Les limites de l'observation en sciences


Curieusement, depuis que les instituteurs ne doivent plus professer suivant les instructions des inspecteurs, leur nom a changé : ils sont devenus " professeurs des écoles " et se doivent de mettre, comme leurs collègues professeurs du secondaire, " l’élève au centre du système ".Celui-ci doit " construire son savoir ", par des activités diverses et variées, censées lui faire découvrir ce qu’il ne sait pas (et ne saura peut être pas puisque le but n’est pas tant la connaissance, que de le mo-ti-ver en posant une problématique au début de la " séquence de cours ", et puisqu’à l’issue de ces séances, le professeur n’est pas toujours censé récapituler l’essentiel, sous forme d’un cours structuré).

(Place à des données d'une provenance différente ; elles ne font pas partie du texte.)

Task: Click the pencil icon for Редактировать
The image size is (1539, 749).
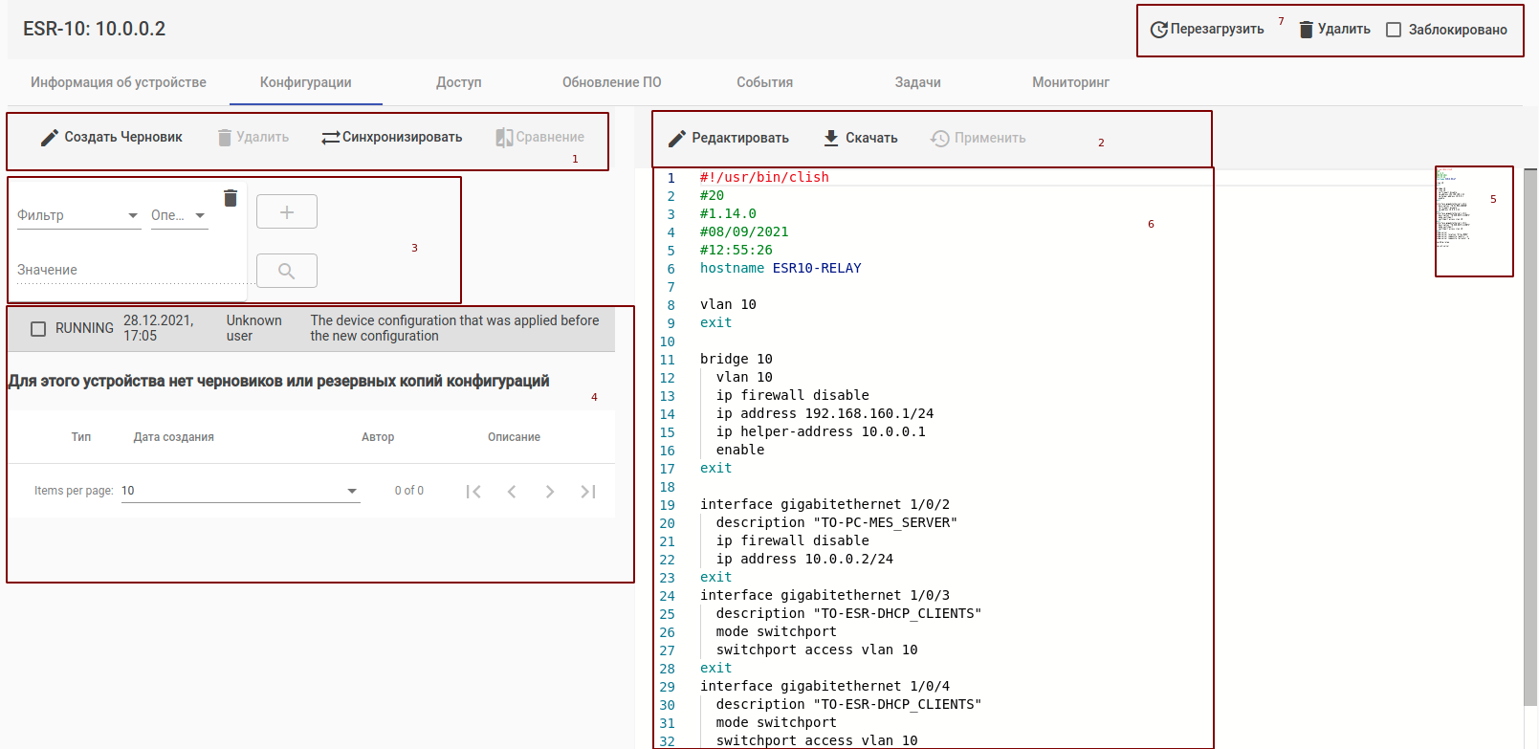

En Sciences de la vie et de la terre (nouvelle appellation pour les sciences naturelles, car sans doute cette appellation était-elle trop poussiéreuse ….) le professeur doit se triturer le cerveau pour proposer une problématique en accord avec les préoccupations immédiates de l’élève, mais qui colle au programme (c’est donc très dur à trouver !) et chercher des documents qui permettront à l’élève de trouver la réponse au problème posé. Comme il s’agit d’une science expérimentale, les documents seront tirés du réel et seront par exemple des observations, des expériences. " Notre discipline a pour objet l’explication du réel et place l’élève dans une démarche d’investigation lui permettant cette explication " indique en effet la circulaire de rentrée du 25-09-06 des IPR de l’académie de Montpellier. Il s’agit de la même démarche en français dans le primaire, pour la grammaire : de l’observation naîtra la lumière ! L’enfant doit découvrir les règles de grammaire en faisant des exercices, puis le professeur lui donne éventuellement la règle.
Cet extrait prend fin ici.